Stored items
────────────────────
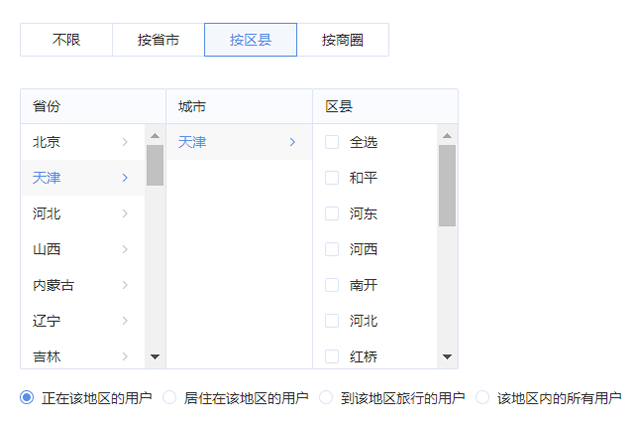Screen dimensions: 640x421
Task: Click chevron beside 天津 in city column
Action: (292, 142)
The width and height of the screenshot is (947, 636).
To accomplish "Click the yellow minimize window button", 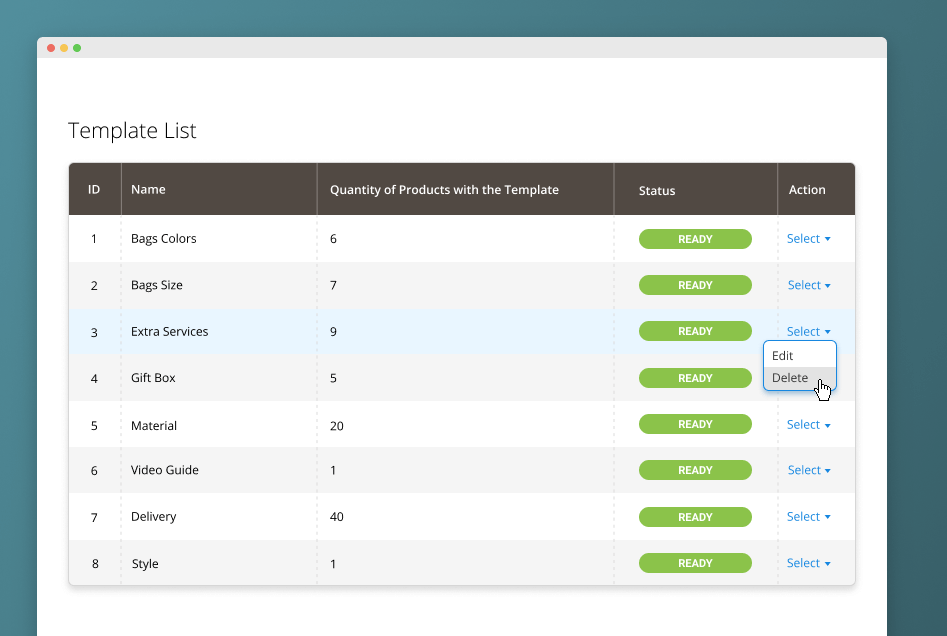I will [64, 48].
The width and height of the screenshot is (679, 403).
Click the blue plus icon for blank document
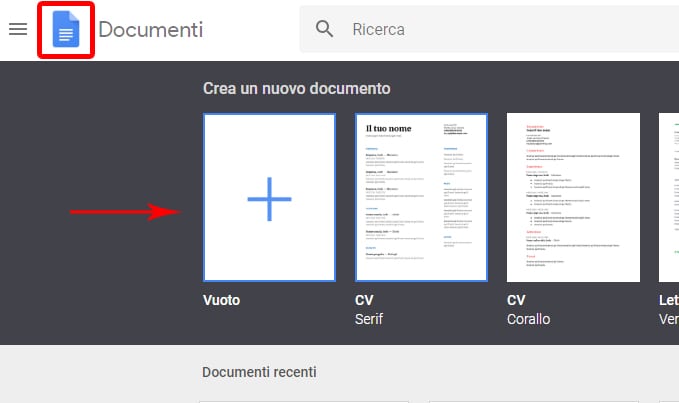(x=269, y=197)
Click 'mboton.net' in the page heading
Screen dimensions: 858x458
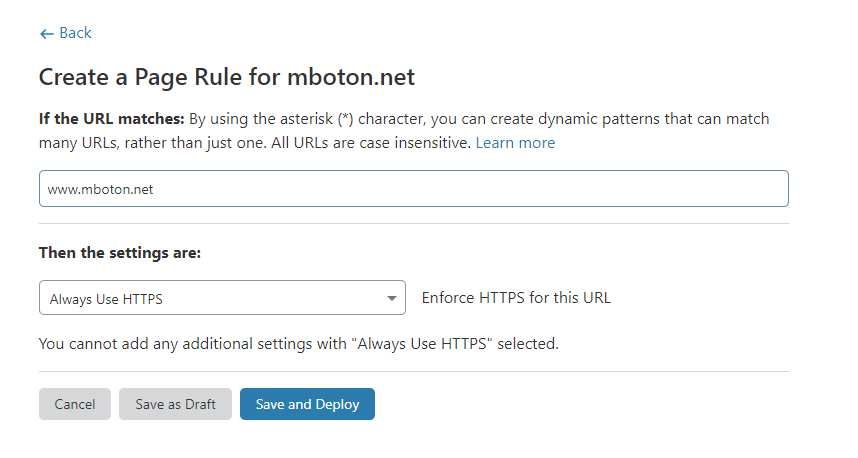[x=351, y=77]
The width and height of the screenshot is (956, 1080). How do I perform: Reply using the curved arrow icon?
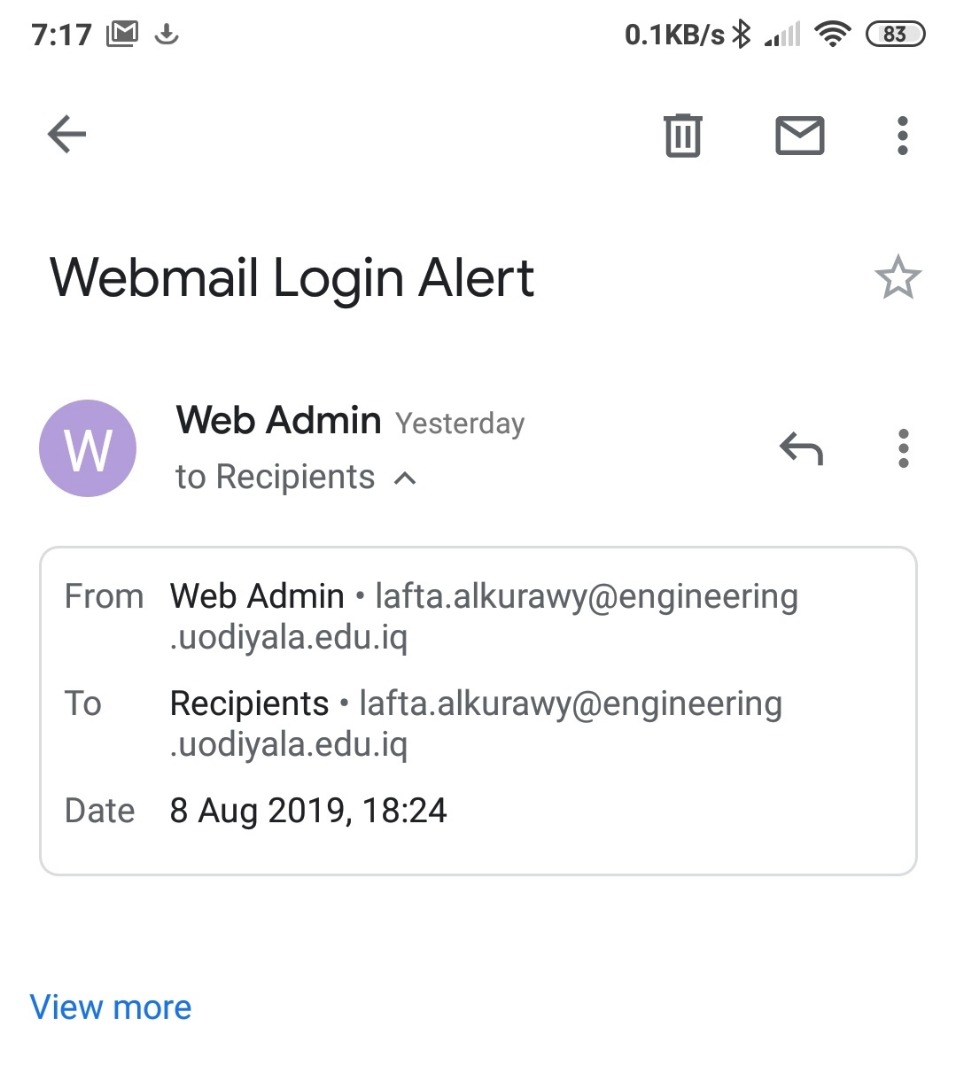(x=801, y=448)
────────────────────
**Task prompt**
Exact copy, pictures excluded: print only the lines from the line containing "Click 'mboton.net' in the page heading" through the end of the records.

**Exercise output**
Click 'mboton.net' in the page heading
Screen dimensions: 858x458
[x=351, y=77]
The width and height of the screenshot is (956, 1080). How do I perform: Reply using the curved arrow icon?
(x=801, y=448)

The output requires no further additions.